During the first three months of 2017 the industry experienced an accumulated growth rate of 9.5% compared to the same quarter of 2016, marking the highest imported amount of seaborne iron ore for a first quarter.
The growth rate of Chinese imported iron ore in 2016 was constant throughout the year, as the annual volume broke into landmark territory, BIMCO said, adding that both the total iron ore import and total seaborne iron ore import volumes for 2016 exceeded 1 billion tonnes for the first time ever.
"Despite a growth of 7.5% in total imported iron ore for 2016, the growth in Chinese steel production remained limited at 1.2%. The reason for the increase in imported iron ore originates from China substituting domestically mined ore of low iron content for imported ore of much higher iron content and thereby, squeezing more domestically sourced iron ore out of the market," said Peter Sand, BIMCO's Chief Shipping Analyst.

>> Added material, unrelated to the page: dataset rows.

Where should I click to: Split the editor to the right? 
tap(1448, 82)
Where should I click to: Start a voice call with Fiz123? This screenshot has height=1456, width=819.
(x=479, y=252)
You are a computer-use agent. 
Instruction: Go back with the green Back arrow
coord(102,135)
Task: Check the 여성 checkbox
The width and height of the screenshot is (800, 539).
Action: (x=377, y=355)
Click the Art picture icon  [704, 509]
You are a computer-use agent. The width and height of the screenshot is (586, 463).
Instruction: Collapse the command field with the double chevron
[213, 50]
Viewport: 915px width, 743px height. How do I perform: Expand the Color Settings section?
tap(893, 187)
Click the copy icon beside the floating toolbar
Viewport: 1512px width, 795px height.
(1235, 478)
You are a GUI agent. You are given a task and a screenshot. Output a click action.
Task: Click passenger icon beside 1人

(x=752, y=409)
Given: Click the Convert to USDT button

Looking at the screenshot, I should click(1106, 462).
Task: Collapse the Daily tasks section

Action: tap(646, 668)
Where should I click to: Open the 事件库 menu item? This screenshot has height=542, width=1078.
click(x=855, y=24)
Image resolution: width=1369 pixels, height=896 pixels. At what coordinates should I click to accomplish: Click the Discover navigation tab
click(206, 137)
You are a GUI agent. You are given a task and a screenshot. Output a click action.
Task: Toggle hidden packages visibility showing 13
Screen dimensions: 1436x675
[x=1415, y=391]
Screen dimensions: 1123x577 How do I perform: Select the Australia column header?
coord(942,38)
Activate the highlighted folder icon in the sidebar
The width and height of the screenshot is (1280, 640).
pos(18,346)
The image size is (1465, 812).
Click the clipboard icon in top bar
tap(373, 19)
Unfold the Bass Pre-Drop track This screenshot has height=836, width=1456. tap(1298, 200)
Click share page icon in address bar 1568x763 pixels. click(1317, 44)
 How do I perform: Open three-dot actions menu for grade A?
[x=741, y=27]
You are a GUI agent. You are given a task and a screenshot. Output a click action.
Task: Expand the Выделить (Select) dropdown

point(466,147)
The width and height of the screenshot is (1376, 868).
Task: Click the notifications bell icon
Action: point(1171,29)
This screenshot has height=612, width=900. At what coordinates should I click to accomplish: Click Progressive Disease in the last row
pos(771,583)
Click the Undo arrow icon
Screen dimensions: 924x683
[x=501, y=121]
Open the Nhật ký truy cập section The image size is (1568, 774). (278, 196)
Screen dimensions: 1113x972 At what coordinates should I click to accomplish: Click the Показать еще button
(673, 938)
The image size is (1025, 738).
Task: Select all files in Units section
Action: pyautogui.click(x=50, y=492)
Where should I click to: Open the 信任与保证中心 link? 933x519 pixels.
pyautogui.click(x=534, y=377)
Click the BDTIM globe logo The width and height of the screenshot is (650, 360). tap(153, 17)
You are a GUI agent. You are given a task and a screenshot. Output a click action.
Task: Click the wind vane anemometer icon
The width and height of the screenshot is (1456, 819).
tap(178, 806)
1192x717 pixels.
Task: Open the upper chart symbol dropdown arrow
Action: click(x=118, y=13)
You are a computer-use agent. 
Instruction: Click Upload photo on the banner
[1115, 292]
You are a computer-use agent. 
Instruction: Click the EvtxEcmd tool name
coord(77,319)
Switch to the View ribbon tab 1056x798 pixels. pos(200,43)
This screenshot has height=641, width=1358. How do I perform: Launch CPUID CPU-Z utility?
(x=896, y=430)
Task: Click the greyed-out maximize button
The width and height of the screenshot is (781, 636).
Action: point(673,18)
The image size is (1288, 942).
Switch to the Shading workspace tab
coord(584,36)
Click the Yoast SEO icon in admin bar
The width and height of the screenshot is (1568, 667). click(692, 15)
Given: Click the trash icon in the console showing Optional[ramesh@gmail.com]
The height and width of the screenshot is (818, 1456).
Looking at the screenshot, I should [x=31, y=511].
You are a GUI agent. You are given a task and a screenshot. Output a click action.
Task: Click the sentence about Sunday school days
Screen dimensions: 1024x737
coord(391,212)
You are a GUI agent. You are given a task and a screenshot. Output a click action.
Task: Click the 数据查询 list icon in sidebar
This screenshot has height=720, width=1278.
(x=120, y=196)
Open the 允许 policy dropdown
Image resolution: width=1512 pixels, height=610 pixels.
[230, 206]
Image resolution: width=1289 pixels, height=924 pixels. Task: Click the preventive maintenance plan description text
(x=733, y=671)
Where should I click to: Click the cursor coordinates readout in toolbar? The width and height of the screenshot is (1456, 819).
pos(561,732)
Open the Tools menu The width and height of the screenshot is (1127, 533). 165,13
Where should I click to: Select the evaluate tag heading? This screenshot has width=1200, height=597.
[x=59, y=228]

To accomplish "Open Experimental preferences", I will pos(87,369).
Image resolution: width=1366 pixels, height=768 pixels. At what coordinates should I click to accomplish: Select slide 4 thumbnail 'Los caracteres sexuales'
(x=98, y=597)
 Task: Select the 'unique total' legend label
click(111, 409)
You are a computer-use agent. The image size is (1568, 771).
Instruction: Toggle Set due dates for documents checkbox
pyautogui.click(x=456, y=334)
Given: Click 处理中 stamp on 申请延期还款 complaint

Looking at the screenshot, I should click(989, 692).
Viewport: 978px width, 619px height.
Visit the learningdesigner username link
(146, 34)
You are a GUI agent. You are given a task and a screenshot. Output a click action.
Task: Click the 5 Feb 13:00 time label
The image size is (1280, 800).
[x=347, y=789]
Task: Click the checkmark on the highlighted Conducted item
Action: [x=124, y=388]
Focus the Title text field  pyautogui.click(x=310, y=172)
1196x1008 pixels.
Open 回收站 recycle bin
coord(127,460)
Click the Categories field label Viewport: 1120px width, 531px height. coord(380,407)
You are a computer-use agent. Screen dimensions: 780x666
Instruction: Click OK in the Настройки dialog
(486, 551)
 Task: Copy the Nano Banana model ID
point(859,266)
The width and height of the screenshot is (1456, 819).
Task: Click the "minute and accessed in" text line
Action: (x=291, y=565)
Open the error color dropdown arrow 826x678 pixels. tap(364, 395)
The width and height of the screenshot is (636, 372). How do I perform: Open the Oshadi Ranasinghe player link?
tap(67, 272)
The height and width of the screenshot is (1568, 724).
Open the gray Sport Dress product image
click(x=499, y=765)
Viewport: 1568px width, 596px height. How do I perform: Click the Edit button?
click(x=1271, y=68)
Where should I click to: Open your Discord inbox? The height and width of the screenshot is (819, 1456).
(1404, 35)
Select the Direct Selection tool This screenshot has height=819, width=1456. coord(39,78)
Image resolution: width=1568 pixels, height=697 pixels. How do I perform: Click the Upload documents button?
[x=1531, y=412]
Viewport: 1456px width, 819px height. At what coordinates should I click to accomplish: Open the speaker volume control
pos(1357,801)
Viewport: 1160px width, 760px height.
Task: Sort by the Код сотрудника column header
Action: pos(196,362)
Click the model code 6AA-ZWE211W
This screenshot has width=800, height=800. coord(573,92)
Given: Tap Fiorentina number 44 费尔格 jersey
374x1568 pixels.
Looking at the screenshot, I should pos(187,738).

China imported 71.3 million tonnes of iron ore more in 2016 than the previous year, representing an increase of 7.5% compared to 2015. While the total Chinese import of seaborne iron ore achieved a growth rate of 7.7%, imports of iron ore by land dropped 4% in 2016 compared to 2015.
"This is the best possible scenario for the dry bulk shipping industry, as land borne sources are being substituted for seaborne providers," according to BIMCO.
Brazil has grabbed a larger share of the growth in the Chinese iron ore import, as they have exported 12.1% more in 2016 compared to 2015. The growing Brazilian iron ore export to China has clawed market share from Australia, as Australian iron ore exports to China increased by 5.4%.
As the longest iron ore voyage, the Brazil-China route has brought an increase of 8.5% in tonne-miles in 2016.